- TU TAREA -
Transcribe sin cambios las filas de más abajo que van desde la que contiene "Task: Click the pencil" hasta el final, ambas incluidas.

════════════════════

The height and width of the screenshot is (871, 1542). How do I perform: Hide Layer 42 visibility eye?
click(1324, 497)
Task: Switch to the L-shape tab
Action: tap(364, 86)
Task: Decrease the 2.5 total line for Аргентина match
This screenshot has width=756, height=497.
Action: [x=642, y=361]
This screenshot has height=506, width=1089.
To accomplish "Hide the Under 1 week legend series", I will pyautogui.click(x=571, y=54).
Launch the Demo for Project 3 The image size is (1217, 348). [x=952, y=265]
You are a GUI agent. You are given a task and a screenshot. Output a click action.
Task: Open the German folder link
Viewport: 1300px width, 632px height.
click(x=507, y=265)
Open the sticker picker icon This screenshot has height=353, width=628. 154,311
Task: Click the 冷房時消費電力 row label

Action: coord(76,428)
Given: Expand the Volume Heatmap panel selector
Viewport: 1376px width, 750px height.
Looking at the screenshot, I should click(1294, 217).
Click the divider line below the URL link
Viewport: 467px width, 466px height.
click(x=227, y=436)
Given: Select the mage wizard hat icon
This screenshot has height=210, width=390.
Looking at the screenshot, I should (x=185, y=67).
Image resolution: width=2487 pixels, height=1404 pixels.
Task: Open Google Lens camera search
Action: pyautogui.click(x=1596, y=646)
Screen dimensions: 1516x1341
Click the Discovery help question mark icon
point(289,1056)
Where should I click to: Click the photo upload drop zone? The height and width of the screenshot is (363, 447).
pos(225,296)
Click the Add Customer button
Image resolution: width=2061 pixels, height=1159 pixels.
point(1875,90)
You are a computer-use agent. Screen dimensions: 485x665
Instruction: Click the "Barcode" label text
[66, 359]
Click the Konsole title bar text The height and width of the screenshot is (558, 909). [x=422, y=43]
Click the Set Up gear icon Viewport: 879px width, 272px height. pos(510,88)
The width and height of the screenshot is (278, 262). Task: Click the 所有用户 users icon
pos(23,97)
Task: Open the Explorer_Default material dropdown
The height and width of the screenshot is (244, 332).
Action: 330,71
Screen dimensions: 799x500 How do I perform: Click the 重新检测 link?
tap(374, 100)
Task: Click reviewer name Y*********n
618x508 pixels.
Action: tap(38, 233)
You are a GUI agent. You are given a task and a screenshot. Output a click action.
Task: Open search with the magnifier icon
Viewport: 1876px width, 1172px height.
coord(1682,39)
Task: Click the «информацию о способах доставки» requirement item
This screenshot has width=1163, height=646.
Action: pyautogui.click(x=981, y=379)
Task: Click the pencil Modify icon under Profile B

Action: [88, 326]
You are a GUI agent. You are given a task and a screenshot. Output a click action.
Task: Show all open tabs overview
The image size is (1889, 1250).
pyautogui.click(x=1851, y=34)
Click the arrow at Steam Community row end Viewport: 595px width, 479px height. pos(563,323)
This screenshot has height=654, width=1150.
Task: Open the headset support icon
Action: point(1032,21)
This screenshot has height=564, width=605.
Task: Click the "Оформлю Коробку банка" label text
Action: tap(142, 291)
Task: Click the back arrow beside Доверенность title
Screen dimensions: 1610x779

════════════════════

- RESPUESTA CORRECTA -
Task: Click the pencil Modify icon under Profile B

Action: [88, 326]
You are a GUI agent. You are given a task and a screenshot. Output a click action.
Task: Show all open tabs overview
The image size is (1889, 1250).
pyautogui.click(x=1851, y=34)
Click the arrow at Steam Community row end Viewport: 595px width, 479px height. pos(563,323)
This screenshot has height=654, width=1150.
Task: Open the headset support icon
Action: point(1032,21)
This screenshot has height=564, width=605.
Task: Click the "Оформлю Коробку банка" label text
Action: tap(142, 291)
Task: Click the back arrow beside Доверенность title
Screen dimensions: 1610x779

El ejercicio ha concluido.